D’autre part, « Des différences persistent dans l’orientation et le choix des spécialités, notamment en ce qui concerne les sciences et technologies. Les filles s’orientent davantage vers l’enseignement général et technologique, mais optent moins souvent pour les filières scientifiques : bien qu’en augmentation de 8 points depuis 2000, la part des filles en terminales scientifiques (S, STI2D et STL) atteint à peine 42% en 2013. Dans l’enseignement professionnel, les filles sont quasiment absentes des spécialités de la production (14%).

Dans le même temps, les femmes sont nettement plus souvent diplômées de l’enseignement supérieur ; elles demeurent très minoritaires parmi les ingénieurs (29%) et les docteurs en sciences (38%). »

Quand on regarde l’espérance de scolarisation de 2 à 29 ans, elle s’établit à 18,5 années pour une fille et 18 pour un garçon. En 2012, 77 % des filles de 18 ans sont scolarisées, contre 74 % des garçons du même âge.

(Source : DEPP)

De l’école au lycée, les filles sont moins souvent en retard scolaire que les garçons, et ce quel que soit le milieu social d’origine. Les filles restent meilleures en français et devancent aussi les garçons en sciences en fin de collège.

On retrouve plus de garçons en option découverte professionnelle quand il y a plus de filles en sections européennes ou internationales et ce quelle que soit la langue de la section. A la fin du collège, les filles s’orientent davantage vers l’enseignement général et technologique.
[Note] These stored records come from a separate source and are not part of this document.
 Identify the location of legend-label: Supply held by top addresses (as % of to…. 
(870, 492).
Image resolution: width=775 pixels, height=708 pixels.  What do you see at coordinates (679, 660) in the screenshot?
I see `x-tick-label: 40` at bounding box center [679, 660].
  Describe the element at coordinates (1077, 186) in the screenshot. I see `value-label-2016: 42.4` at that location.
Par la suite, les filles font plus des choix d’enseignements littéraires et les garçons d’enseignements scientifiques ou technologiques. En conséquence de ces choix, la mixité est rarement atteinte. On compte 87 % de filles en santé-social et 87 % de garçons en sciences de l’ingénieur.

En fin de seconde GT, les choix de séries diffèrent : les filles vont davantage vers les premières ES et L et les garçons vers les premières scientifiques, ce qui produit peu de parité dans les séries. 41,5 % des élèves des terminales scientifiques (S, STI2D et STL) sont des filles.

Dans l’enseignement professionnel, les filles vont peu vers l’apprentissage. Mais on les retrouve fortement concentrées dans les formations en relation avec les spécialités des services. Du côté de l’université, plus de 70 % de femmes sont en lettres et en langues, quand moins de 30 % font le choix des sciences fondamentales et des Staps. On retrouve peu de filles en classes préparatoires scientifiques et peu de garçons en classes préparatoires littéraires.

Les filles sont plus souvent titulaires de diplômes généraux quand les garçons sont plus souvent titulaires de diplômes professionnels. Mais, à tous les niveaux, les filles obtiennent de meilleurs taux de réussite que les garçons. Ainsi, 78 % des filles et 70 % des garçons ont le baccalauréat. Cependant, ces écarts diminuent : en 2000, c’était 69,1 % des filles et 57 % des garçons.

On compte 44 % de femmes parmi les docteurs en 2012 contre 29 % parmi les ingénieurs. 57 % des docteurs en lettres sont des femmes contre 38 % parmi les docteurs en sciences.